The database migrations should occur without issue and you should be able to use the API (or direct database access) to verify the UUID on the source and submission now exist.

Deployment

Will be deployed in securedrop-app-code package

Checklist

If you made non-trivial code changes:

I have written a test plan and validated it for this PR

If you made changes to documentation:

Doc linting (make docs-lint) passed locally

And an initial (pytest-based) unit test

We have logic in __init__.py here to ensure that a developer does not accidentally forget to protect a route with a @login_required decorator. Instead of the decorator, we have a list of insecure views. We rework this to allow us to use a decorator for the API routes.

This is primarily for the API, but it turns out that we actually make use of abort(403) to prevent an admin from deleting themselves, so instead of seeing a Flask error page, they will see a nice error page in the style of the rest of the journalist interface.

Again, mostly for the journalist API, but users who are logged into the webapp will now see a custom error page with the regular SecureDrop styling instead of the default Flask page

Covers cases where: * Source does not exist (404 response) * Star is successfully added (201 response)

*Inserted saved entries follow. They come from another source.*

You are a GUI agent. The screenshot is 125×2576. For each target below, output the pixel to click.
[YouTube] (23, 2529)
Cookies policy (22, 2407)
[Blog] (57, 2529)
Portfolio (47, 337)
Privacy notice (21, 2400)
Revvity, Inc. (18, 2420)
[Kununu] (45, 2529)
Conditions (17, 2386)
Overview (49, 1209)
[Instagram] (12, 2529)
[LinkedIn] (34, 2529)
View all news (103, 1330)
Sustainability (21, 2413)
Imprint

HTTP DELETE will remove the star

This was a bare except, but I think instead we want to handle only itsdangerous.BadData exceptions, which is a general exception that includes a bad signature and an expired one.

We need to also have a nice error handler for method not allowed, that should return JSON for the API and an HTML page for users of the regular web application.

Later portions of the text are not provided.